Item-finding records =
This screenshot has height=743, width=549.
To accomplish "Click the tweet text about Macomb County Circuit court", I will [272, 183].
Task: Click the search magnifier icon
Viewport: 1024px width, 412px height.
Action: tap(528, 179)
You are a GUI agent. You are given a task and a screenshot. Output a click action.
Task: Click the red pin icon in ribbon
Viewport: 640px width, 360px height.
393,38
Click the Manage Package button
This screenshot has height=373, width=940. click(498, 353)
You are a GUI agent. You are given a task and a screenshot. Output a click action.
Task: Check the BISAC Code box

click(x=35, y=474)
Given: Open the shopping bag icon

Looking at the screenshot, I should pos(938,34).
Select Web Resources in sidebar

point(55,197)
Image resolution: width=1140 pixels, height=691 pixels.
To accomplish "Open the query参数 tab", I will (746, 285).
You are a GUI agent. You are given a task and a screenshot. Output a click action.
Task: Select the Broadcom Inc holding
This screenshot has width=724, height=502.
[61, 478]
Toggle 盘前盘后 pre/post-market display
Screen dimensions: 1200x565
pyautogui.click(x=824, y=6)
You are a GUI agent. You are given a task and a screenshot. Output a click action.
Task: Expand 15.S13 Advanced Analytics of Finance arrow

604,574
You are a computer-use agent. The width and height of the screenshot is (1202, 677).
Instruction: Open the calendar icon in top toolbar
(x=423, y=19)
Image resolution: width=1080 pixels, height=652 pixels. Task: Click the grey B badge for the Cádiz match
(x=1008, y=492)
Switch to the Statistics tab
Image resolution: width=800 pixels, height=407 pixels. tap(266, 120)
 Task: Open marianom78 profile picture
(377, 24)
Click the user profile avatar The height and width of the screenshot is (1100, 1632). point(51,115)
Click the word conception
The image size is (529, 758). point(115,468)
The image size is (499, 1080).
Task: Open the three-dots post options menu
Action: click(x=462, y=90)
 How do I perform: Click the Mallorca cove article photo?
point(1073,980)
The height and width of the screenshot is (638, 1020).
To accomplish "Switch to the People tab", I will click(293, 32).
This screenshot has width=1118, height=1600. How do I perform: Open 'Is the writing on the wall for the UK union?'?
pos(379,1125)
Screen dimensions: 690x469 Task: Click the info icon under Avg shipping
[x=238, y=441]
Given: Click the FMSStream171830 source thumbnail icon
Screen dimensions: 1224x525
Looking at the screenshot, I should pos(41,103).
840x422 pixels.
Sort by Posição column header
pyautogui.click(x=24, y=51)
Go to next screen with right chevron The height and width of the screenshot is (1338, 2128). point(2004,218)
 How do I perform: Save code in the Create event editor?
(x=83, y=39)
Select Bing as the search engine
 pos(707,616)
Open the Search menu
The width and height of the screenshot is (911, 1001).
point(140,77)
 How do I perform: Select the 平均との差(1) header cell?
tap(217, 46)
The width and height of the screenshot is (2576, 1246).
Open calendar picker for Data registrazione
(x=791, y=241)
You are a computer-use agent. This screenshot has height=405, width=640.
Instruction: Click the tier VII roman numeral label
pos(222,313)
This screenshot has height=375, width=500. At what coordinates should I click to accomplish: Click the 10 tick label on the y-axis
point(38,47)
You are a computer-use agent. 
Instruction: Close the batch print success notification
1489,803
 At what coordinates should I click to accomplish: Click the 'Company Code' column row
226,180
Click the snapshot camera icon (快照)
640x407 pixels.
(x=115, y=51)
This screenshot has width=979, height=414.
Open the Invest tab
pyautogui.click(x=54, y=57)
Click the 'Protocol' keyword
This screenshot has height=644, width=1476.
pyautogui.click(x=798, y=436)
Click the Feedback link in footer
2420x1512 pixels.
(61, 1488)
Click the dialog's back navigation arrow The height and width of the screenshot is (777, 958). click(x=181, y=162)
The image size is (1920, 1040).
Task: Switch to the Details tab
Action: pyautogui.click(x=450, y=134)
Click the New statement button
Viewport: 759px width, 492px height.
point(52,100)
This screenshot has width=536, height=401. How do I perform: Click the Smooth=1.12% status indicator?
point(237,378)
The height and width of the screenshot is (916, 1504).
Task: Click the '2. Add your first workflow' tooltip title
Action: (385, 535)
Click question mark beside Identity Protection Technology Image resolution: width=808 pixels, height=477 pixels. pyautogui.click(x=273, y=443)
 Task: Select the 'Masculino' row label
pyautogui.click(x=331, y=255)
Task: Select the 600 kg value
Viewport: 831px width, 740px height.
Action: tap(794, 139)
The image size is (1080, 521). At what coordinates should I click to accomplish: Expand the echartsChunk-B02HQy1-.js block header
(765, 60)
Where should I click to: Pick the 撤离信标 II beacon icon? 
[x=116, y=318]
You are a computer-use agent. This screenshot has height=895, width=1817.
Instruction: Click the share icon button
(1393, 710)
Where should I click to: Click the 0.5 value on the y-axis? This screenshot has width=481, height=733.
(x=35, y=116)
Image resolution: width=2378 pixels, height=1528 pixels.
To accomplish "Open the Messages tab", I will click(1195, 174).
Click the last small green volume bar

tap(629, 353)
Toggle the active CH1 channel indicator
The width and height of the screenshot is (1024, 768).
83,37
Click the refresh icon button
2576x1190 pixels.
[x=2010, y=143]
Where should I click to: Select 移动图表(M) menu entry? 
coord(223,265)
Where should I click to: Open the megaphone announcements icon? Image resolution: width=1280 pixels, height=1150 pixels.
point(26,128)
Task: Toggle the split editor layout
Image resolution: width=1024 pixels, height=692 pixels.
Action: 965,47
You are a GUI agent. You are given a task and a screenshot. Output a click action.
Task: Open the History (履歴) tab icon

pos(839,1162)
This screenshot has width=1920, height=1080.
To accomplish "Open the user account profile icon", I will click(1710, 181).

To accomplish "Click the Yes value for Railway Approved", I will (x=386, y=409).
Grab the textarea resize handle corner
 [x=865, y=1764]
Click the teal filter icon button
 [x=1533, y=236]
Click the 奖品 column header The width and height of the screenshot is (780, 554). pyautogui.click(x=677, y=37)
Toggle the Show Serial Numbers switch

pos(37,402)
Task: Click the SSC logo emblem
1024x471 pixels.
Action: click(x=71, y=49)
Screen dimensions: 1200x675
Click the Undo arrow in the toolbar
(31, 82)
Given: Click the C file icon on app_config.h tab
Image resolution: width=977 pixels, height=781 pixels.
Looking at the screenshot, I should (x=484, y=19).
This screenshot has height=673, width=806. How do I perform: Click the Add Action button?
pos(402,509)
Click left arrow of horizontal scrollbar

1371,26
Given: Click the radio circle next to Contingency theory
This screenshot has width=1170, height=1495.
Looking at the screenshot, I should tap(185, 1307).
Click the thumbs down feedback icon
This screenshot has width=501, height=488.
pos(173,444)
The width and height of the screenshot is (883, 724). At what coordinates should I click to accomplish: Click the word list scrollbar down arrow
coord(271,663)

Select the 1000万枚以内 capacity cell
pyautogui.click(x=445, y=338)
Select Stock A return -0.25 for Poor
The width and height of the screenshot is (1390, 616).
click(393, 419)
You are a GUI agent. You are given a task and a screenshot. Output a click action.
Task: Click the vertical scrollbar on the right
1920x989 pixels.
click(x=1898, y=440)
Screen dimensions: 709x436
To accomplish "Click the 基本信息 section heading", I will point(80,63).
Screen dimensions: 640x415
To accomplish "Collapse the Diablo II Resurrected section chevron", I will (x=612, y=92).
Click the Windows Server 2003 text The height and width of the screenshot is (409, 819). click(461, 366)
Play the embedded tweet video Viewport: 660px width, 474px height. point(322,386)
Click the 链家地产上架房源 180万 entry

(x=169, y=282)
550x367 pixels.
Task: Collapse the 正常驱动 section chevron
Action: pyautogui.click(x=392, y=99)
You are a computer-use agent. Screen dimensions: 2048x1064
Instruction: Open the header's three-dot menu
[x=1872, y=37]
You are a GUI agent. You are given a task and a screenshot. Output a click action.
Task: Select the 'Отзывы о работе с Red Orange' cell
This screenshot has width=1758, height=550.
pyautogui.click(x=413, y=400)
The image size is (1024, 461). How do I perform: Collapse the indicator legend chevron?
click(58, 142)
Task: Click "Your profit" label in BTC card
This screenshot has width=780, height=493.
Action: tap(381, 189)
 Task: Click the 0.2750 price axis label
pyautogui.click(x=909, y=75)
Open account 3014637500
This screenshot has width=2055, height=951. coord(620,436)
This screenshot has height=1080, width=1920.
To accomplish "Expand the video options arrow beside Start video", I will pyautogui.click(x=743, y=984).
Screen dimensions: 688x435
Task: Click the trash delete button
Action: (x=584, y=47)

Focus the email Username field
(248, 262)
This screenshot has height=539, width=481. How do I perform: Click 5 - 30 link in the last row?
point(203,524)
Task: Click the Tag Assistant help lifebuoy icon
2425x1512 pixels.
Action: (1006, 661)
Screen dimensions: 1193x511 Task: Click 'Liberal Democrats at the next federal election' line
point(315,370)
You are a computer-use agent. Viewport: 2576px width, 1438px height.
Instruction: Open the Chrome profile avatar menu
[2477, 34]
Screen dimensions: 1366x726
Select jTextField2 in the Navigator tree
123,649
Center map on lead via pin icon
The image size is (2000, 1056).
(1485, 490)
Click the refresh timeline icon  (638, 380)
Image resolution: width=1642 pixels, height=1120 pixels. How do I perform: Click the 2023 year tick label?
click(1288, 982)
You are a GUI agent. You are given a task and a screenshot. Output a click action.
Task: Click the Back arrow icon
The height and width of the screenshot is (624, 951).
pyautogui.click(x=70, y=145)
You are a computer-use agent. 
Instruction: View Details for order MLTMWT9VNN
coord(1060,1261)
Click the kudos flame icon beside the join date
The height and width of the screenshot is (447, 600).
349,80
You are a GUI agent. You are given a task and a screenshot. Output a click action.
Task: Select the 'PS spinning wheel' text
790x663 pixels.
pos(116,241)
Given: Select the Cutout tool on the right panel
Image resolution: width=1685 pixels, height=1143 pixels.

Task to carry out = Output the lines from the start of the material through the line containing "Action: tap(528, 179)", inclusive, as a numbered list with blank lines omitted.

Solution for this task =
1. This screenshot has height=743, width=549.
2. To accomplish "Click the tweet text about Macomb County Circuit court", I will [272, 183].
3. Task: Click the search magnifier icon
4. Viewport: 1024px width, 412px height.
5. Action: tap(528, 179)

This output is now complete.